Existen muchas historias de violencia sexual, y quienes las viven muchas veces nos las identifican, por ello compartimos historias, para que las mujeres se atrevan a alzar la voz y a denunciar. A continuación esta historia de una chica de Panamá:

Hoy es viernes en la noche, estoy en casa sola y tengo un ataque de pánico. Quería salir a caminar para relajarme pero decidí escribir, lo iba a hacer sobre cualquier otra cosa pero me dije a mí misma: escribe de lo que realmente tienes que escribir.

Cuando tenía 19 años, mi hermana menor, en ese entonces de 13 años, me llamó aparte una noche para contarme que mi abuelo la había estado tocando, y yo llena de miedo le respondí: “No le cuentes a nadie, no te van a creer”. Pero ella, aún con mi advertencia, no se detuvo. Fue donde mi mamá y le contó. Al momento, escuché los gritos de mi papá en la sala diciendo que todo eso era mentira, tomé valor por mi hermana (no por mí) y salí de mi cuarto para decirles: “A mí también me pasó”. Mi papá nos respondió tajantemente: “¡Ustedes están mintiendo, mi papá es incapaz de eso!”

+ + + +

[TAREA BREVE 1]: Resume en forma de lista los hechos principales del párrafo del testimonio que empieza con "Cuando tenía 19 años".
[TAREA BREVE 2]:
Responde con los datos del testimonio:
(a) ¿De qué país es la chica que cuenta la historia?
(b) ¿En qué día y en qué momento del día escribe?
(c) ¿Qué edad tenía la hermana menor cuando habló con la autora?
[TAREA BREVE 3]: Transcribe literalmente el pasaje del testimonio desde "Hoy es viernes" hasta "tienes que escribir.", incluidas ambas expresiones.

[DATOS MOSTRADOS]:
+ + + +

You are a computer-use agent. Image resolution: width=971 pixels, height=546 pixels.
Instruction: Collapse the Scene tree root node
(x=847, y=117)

+ + + +

[SOLUCIÓN 1]:
- Cuando la autora tenía 19 años, su hermana menor, de 13, le contó una noche que su abuelo la había estado tocando.
- La autora, con miedo, le aconsejó no contárselo a nadie porque no le creerían.
- La hermana se lo contó igualmente a su mamá.
- El papá gritó en la sala que todo era mentira.
- La autora, por su hermana, salió de su cuarto y dijo que a ella también le había pasado.
- El papá respondió que mentían y que su padre era incapaz de eso.

[SOLUCIÓN 2]:
(a) De Panamá.
(b) Un viernes en la noche.
(c) Tenía 13 años.

[SOLUCIÓN 3]:
Hoy es viernes en la noche, estoy en casa sola y tengo un ataque de pánico. Quería salir a caminar para relajarme pero decidí escribir, lo iba a hacer sobre cualquier otra cosa pero me dije a mí misma: escribe de lo que realmente tienes que escribir.